A closed system doesn't allow energy to be transferred in or out. Instead all transfers take place between the energy stores in the system. The total energy of a closed system stays the same. The overall change in the energy of a closed system is always zero.

Energy transfers

Energy is transferred either by doing work, or by heating.

Doing work

Energy transfer by doing work is when energy is transferred due to forces. This can be done mechanically, via a push or pull force. It can also be done electrically, when a current flows against a resistance. The resistance acts as a force that the current has to do work against to overcome.

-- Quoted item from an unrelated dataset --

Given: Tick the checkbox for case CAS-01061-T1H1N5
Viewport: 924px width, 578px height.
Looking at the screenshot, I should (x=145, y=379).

Work done is another way of saying energy transferred. Work is done against forces.

Example

*Dropping a box from a height above the ground.*	Energy is transferred mechanically between the gravitational potential energy store of the box to its kinetic energy store. The force of gravity does work on the box.
*Car starting from rest.*	Energy is transferred electrically between the chemical energy of the fuel and the kinetic energy of the wheels. The current does work against the resistance of the car's electrical circuit.
*Spring being stretched by a pulling force on either end.*	Energy is transferred mechanically from the kinetic energy store of the spring to its elastic potential store. The spring does work against its own resistive force.
*Wind turbines turning.*	Energy is transferred mechanically from the kinetic energy store of the wind to the kinetic energy store of the wind turbine's blades. The wind does work against the weight of the windmill's blades.

Heating

Heating transfers energy into the thermal store of an object. Heating often involves a heating element. Energy is transferred electrically to the element's thermal store. The heating element then transfers energy by heating from its thermal store to the object's thermal store.

Example

A kettle heating water. The current of the kettle's circuit does work against the resistance in the kettle's heating element. This transfers energy to the heating element's thermal store by electrical work. The energy of this thermal store is transferred by heating to the water's thermal energy store.

An energy transfer diagram can be drawn to represent this process. One diagram can be drawn for the first transfer and another for the second.

$\boxed{electrostatic\space energy \space of\space current} \xrightarrow[electrically] {energy \space transferred} \boxed{thermal\space energy \space of\space heating \space element} \xrightarrow[by\space heating] {energy \space transferred} \boxed {thermal\space energy \space of \space water}$